A growing number of exchange traded funds eschew the old way of doing business when it comes to emerging markets funds, opting to focus less on controversial state-run enterprises and other traditional emerging markets ETF fare and more on areas of future growth.
One of those new ETFs with a different spin on emerging markets investing is the KraneShares FTSE Emerging Markets Plus ETF (BATS: KEMP). KEMP, which debuted last month, can lay claim to being the first diversified emerging markets ETF that includes China’s A-shares. The KraneShares FTSE Emerging Markets Plus ETF also features exposure to China N-shares. [Finally, an Emerging Markets ETF With A-Shares]
“The top five emerging markets ETFs by assets under management (AUM) have a total of $88 billion AUM according to Bloomberg as of 2/25/2015. In 2014, none of the indices these five track had exposure to onshore China equities1 the best performing country equity market in 2014,” according to KraneShares.

→ MATERIAL SUPPLIED
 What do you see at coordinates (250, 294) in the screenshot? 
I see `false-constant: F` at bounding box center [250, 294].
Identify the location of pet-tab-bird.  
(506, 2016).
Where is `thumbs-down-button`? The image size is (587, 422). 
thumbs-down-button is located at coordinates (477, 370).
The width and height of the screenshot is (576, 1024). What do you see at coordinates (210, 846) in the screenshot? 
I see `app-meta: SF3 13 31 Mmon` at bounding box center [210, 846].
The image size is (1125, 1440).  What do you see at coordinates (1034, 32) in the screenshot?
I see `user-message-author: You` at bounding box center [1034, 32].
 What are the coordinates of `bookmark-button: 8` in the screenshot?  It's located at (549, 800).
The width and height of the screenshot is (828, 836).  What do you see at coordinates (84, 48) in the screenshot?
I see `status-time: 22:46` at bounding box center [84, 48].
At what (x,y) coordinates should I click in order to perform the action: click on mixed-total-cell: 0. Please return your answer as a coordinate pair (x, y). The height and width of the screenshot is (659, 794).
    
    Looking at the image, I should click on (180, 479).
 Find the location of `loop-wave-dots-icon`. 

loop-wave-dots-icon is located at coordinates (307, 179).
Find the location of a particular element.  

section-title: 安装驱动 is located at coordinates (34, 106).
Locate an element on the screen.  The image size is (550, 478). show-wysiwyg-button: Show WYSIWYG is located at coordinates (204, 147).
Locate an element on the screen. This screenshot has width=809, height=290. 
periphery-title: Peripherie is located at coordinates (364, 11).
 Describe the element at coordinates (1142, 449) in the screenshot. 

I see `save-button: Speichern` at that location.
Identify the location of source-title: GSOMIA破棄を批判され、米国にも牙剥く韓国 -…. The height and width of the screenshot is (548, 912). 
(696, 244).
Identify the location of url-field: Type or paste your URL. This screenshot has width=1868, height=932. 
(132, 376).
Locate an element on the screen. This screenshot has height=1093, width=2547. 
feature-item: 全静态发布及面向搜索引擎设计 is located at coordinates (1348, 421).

→ EXERCISE INSTRUCTIONS
1. According to the article on emerging markets ETFs, what total assets under management did the top five emerging markets ETFs hold, per Bloomberg as of 2/25/2015?
2. Resume the article on emerging markets ETFs, continuing after its last paragraph.

→ WRITTEN ANSWERS
1. $88 billion.

2.
KEMP A-shares advantage is not to be overlooked, not when China onshore equities have soared. Over the past year, the Deutsche X-trackers Harvest CSI 300 China A-Shares Fund (NYSEArca: ASHR), Market Vectors ChinaAMC A-Share ETF (NYSEArca: PEK)and the KraneShares Bosera MSCI China A ETF (NYSEArca: KBA) are up an average of over 55% while the iShares China Large-Cap ETF (NYSEArca: FXI), home to many of Chinese stocks found in traditional emerging markets ETFs, is up just 20%.
“Including onshore China equities (China A Shares) in an emerging markets or international portfolio could have been additive to performance over the past 12 months. The indices the top five emerging markets ETFs track do not include onshore China equities,” notes KraneShares.[More in Store for A-Shares ETFs]
KEMP, the newest KraneShares ETF, tracks the FTSE Emerging GDP Weighted index. The GDP-weighted index is a combination of securities from three different underlying index series:The FTSE Emerging Index, part of the FTSE Global Equity Index Series, FTSE China A Index, including A-shares and the FTSE China Overseas Index, including N-shares and S-chips,according to FTSE.
“KEMP can also purchase KBA to give investors exposure to both the Shanghai and Shenzhen stock exchanges. KraneShares waives all fees on KBA for investors who purchase it as a holding in KEMP,” said KraneShares.